There is an urgent need to develop well validated models that harness data from studies that use representative populations, standard data collection methods and tools to evaluate the direct and indirect impact of the COVID-19 on short- and long-term cancer burden. Population-based cancer registry operations were also impacted by COVID-19, especially those in LMICs [14]; minimising this impact is a key element to achieving high quality estimates. An in-depth understanding of the impact of the COVID-19 pandemic relevant to cancer prevention and control, when possible including the role vaccination against COVID-19 vaccines, is essential to inform evidence-based policies that serve to minimise the effect on cancer health system disruptions. Estimation of the COVID-19 pandemic’s effect(s) on existing social inequalities is an important cross-cutting theme across the three CCGMC work streams.
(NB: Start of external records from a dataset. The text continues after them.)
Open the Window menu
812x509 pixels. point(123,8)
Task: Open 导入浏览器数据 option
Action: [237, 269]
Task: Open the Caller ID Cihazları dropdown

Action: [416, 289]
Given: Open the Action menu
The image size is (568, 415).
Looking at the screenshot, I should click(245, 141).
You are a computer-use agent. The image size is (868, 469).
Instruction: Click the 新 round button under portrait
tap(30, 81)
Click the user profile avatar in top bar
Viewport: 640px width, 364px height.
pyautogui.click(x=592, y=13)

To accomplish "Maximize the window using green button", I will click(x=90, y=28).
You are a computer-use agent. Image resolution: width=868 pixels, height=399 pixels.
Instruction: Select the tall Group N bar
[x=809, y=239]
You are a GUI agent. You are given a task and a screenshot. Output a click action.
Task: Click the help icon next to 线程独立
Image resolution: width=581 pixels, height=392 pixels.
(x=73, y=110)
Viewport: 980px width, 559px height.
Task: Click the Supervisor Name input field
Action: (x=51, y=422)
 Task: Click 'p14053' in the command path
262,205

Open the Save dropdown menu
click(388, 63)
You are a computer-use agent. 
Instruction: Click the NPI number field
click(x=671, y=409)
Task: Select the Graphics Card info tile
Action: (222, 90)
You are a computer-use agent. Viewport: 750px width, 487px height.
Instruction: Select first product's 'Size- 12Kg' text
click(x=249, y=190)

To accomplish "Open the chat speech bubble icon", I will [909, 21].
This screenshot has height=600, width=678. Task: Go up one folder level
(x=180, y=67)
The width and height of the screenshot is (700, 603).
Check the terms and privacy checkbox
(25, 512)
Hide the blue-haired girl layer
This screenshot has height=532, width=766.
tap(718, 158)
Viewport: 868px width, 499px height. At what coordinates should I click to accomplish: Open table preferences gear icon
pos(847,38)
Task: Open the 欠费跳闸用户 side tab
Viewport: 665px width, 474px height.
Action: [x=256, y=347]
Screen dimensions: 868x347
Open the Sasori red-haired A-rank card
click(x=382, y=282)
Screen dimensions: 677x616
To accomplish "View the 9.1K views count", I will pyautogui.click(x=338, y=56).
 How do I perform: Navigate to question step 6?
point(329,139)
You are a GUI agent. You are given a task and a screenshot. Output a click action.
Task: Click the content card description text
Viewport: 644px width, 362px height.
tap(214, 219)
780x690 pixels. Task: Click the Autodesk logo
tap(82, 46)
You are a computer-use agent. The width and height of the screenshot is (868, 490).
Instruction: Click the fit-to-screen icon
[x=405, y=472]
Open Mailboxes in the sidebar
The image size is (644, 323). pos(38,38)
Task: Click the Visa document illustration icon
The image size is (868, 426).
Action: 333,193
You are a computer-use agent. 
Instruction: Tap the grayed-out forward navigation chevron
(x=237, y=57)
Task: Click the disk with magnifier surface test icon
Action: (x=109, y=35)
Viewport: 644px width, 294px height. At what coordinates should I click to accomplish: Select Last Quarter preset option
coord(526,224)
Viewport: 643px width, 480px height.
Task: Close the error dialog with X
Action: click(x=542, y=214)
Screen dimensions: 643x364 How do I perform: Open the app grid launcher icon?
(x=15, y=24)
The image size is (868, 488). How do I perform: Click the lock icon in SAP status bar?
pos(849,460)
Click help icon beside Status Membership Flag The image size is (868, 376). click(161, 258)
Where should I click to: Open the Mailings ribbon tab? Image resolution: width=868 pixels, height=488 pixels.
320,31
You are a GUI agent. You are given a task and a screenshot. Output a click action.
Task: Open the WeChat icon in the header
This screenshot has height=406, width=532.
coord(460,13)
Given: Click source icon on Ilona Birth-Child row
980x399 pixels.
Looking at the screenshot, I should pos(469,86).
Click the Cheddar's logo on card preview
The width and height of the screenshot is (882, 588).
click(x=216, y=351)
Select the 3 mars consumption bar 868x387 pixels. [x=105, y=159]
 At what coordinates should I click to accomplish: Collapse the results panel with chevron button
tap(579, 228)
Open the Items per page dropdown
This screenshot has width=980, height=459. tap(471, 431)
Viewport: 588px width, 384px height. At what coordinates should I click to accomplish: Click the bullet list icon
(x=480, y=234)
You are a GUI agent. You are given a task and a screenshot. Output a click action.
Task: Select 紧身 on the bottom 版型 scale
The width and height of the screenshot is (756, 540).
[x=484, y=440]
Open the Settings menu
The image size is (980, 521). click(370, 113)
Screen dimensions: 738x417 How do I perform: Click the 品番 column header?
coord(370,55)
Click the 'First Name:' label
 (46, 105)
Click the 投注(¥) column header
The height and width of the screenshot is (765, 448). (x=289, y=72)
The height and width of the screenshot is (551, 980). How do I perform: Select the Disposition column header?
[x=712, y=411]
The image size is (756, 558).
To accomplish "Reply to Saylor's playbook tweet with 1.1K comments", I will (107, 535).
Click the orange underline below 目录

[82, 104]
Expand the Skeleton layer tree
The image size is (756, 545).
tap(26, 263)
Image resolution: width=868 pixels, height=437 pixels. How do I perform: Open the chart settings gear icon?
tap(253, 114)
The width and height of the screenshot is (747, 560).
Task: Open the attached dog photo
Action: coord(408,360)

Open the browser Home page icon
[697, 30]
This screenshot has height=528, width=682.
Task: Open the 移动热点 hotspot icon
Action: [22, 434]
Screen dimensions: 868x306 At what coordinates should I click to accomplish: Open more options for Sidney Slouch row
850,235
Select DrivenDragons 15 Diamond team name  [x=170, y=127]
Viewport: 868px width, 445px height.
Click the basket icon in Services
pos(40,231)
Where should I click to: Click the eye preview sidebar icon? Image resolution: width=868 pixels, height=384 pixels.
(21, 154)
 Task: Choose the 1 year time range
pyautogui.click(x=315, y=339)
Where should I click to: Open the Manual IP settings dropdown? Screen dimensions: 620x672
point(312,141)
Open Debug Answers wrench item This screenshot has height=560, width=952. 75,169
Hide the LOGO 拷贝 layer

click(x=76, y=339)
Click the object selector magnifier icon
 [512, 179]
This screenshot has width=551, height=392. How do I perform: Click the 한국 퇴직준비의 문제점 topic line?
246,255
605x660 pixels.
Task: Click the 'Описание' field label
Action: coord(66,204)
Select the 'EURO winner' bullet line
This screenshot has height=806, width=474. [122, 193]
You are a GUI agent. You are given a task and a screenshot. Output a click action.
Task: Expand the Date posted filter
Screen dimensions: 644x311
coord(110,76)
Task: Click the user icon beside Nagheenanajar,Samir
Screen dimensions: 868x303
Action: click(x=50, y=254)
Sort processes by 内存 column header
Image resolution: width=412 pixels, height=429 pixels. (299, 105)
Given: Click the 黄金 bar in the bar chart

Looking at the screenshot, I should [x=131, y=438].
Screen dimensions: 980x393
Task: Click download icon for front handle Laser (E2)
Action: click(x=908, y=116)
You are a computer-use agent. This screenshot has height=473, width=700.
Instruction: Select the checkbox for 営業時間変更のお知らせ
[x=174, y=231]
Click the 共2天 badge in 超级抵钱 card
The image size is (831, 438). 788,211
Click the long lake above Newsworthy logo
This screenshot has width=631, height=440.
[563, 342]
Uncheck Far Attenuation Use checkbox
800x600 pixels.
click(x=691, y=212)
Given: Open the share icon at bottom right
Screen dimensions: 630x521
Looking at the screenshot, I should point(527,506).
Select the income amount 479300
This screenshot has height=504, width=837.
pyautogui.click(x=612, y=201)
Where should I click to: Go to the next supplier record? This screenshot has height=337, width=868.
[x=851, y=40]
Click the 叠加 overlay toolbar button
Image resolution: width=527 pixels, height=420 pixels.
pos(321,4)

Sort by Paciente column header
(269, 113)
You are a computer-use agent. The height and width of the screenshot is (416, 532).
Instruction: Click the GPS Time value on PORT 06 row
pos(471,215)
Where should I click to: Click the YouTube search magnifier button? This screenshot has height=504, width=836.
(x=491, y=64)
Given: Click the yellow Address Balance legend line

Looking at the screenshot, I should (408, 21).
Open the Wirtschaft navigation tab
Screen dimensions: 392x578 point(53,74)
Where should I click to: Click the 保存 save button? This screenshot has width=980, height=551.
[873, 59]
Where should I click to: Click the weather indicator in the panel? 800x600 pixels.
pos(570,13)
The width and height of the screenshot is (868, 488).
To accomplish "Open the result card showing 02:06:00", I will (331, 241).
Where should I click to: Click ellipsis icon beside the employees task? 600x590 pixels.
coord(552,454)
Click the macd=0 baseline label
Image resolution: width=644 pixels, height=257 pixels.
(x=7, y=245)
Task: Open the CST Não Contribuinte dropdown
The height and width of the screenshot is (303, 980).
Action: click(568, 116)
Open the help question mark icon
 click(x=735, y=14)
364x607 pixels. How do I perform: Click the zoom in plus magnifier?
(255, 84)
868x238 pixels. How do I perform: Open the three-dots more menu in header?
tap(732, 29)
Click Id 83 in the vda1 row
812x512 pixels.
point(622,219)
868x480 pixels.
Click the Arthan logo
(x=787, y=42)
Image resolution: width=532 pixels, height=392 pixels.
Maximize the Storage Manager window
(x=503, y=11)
As a global research collaboration, the CCMGC is currently configuring a global COVID-19 and cancer ‘observatory’ which will provide policy decision-makers and other stakeholders with a continuously updated reference point for the most accurate evidence on cancer outcomes and optimal mitigation strategies. This, we hope, will inform national strategies relevant to cancer risk and outcomes and will support clinical decision-making going forward.
Competing interests
Prof Karen Canfell reports she is co-PI of an investigator-initiated trial of cervical screening, "Compass", run by the VCS Foundation Australia, which is a government-funded not-for-profit charity. The VCS Foundation has received equipment and a funding contribution from Roche Molecular Diagnostics. She is also co-PI on a major implementation program "Elimination of Cervical Cancer in the Western Pacific" which will receive support from the Minderoo Foundation and the Frazer Family Foundation and equipment donations from Cepheid Inc. However, neither KC nor her institution has received direct funding from industry for these or any other research project.
Other authors declare no conflict of interest.